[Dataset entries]
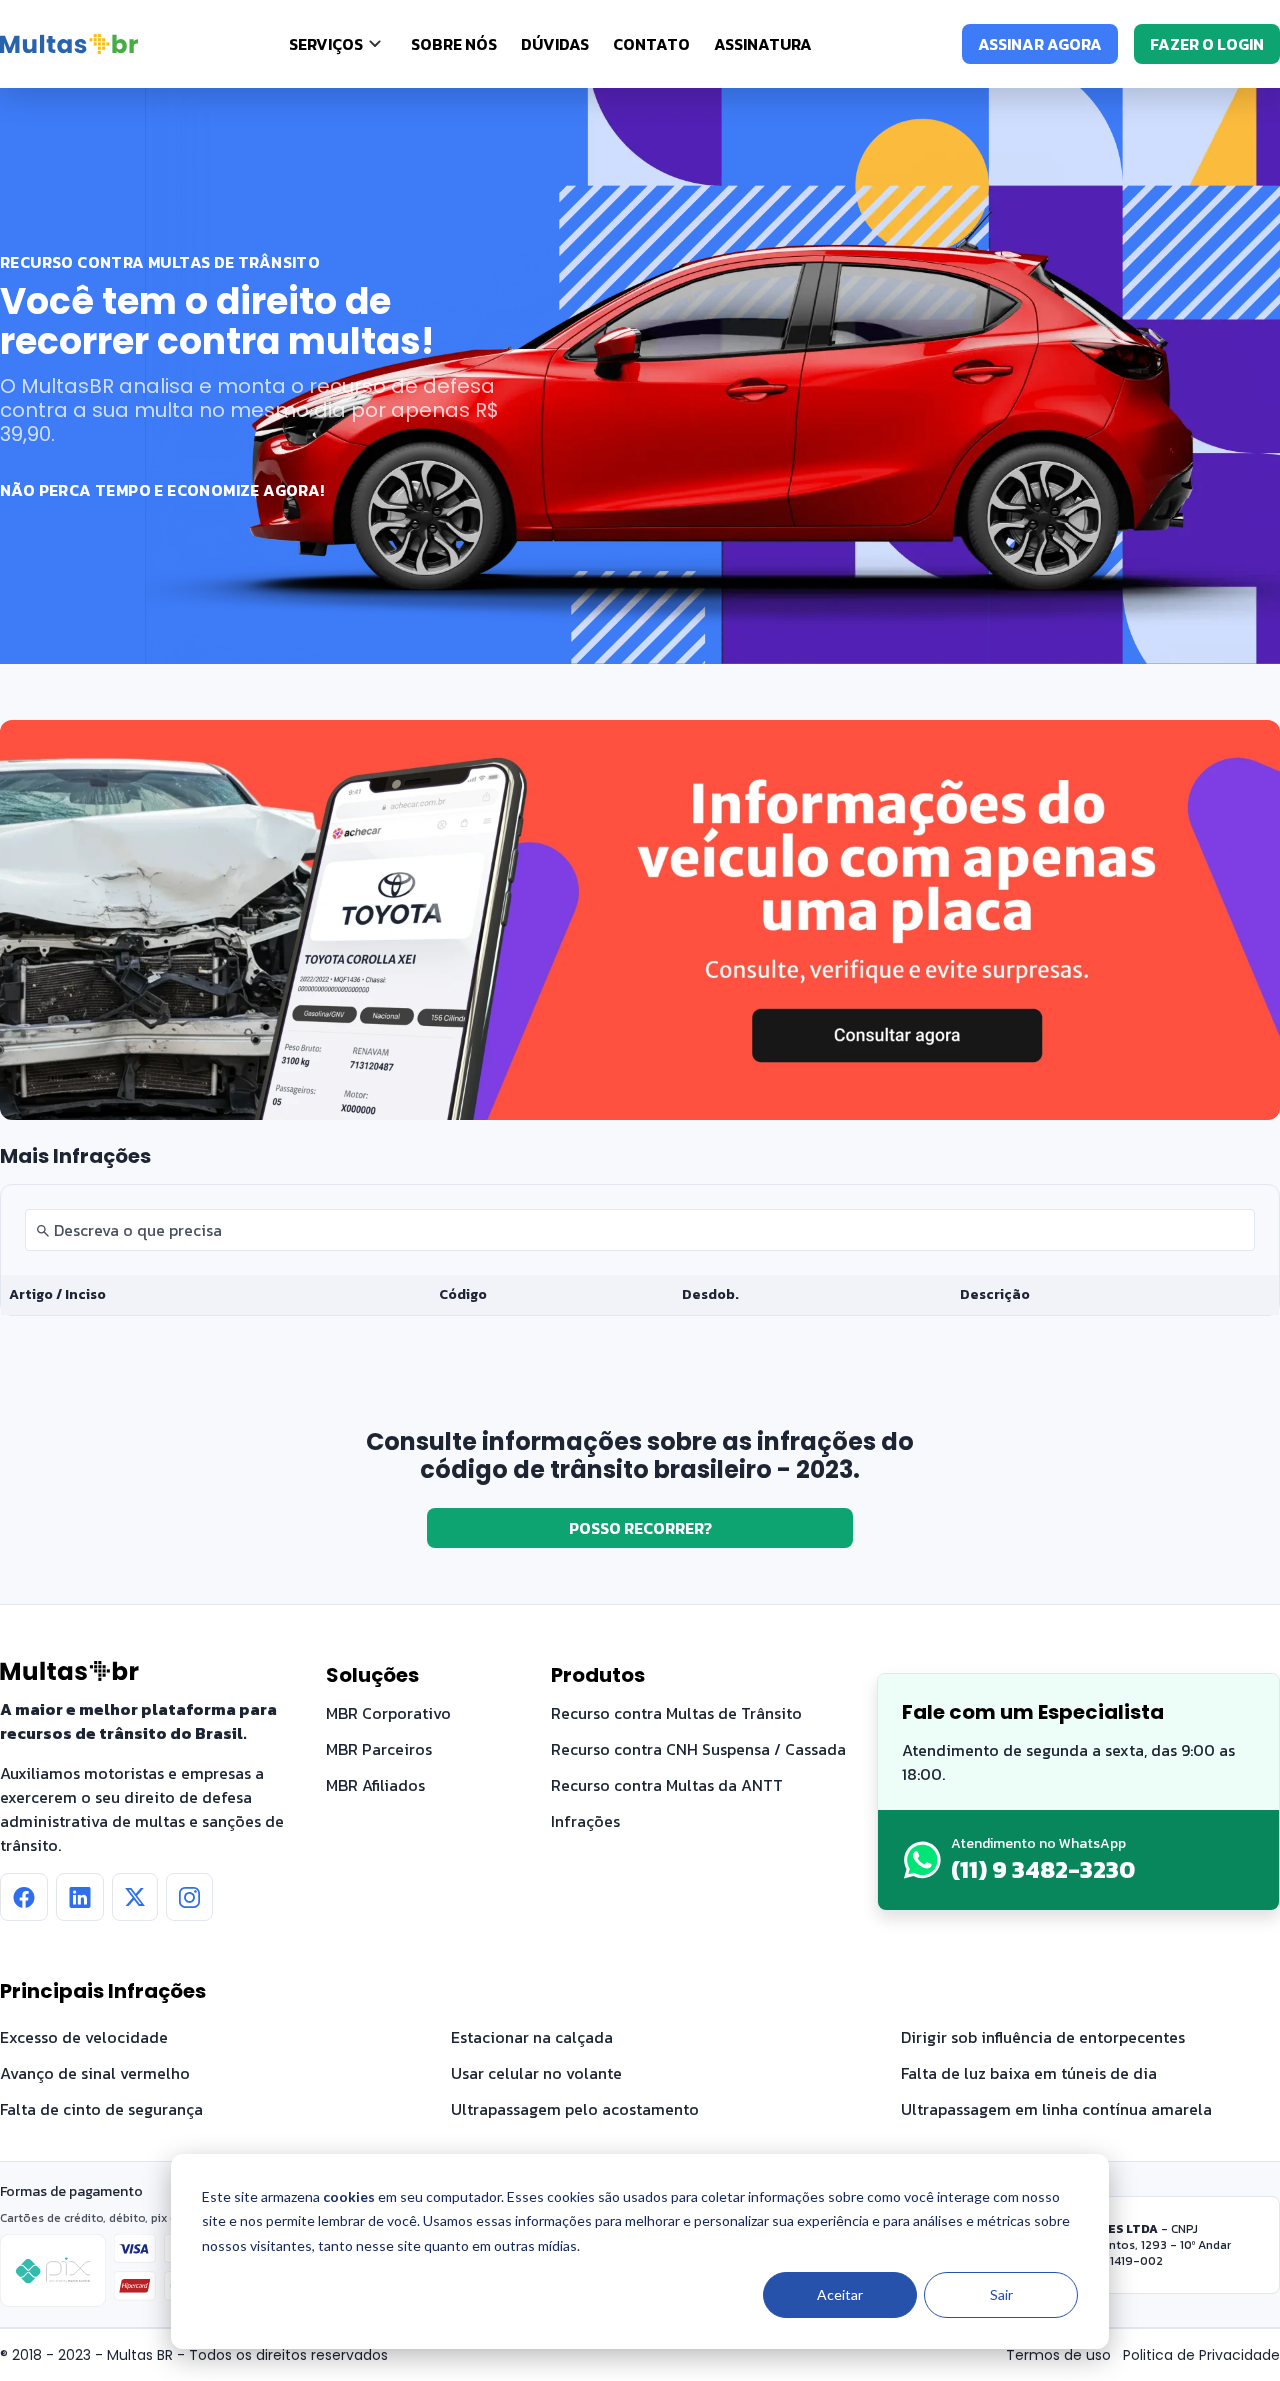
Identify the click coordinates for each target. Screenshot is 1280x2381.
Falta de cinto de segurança (101, 2109)
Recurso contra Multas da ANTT (667, 1785)
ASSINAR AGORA (1040, 44)
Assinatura (763, 44)
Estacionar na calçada (532, 2037)
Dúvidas (555, 44)
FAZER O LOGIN (1207, 44)
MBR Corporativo (388, 1713)
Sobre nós (454, 44)
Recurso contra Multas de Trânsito (676, 1713)
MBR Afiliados (375, 1785)
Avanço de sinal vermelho (95, 2073)
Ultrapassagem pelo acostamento (575, 2109)
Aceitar (840, 2294)
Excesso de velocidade (84, 2037)
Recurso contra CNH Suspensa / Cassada (698, 1749)
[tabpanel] (640, 1250)
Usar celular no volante (536, 2073)
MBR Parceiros (379, 1749)
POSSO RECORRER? (640, 1528)
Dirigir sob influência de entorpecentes (1043, 2037)
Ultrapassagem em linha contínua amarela (1056, 2109)
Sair (1001, 2294)
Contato (651, 44)
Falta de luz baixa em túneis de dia (1029, 2073)
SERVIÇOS (326, 44)
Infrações (585, 1821)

◆ Exercise
Exactly reproduce the lines that run from the line with "Usar celular no volante (536, 2073)" through the last line of the records, inclusive.

◆ Solution to the problem
Usar celular no volante (536, 2073)
MBR Parceiros (379, 1749)
POSSO RECORRER? (640, 1528)
Dirigir sob influência de entorpecentes (1043, 2037)
Ultrapassagem em linha contínua amarela (1056, 2109)
Sair (1001, 2294)
Contato (651, 44)
Falta de luz baixa em túneis de dia (1029, 2073)
SERVIÇOS (326, 44)
Infrações (585, 1821)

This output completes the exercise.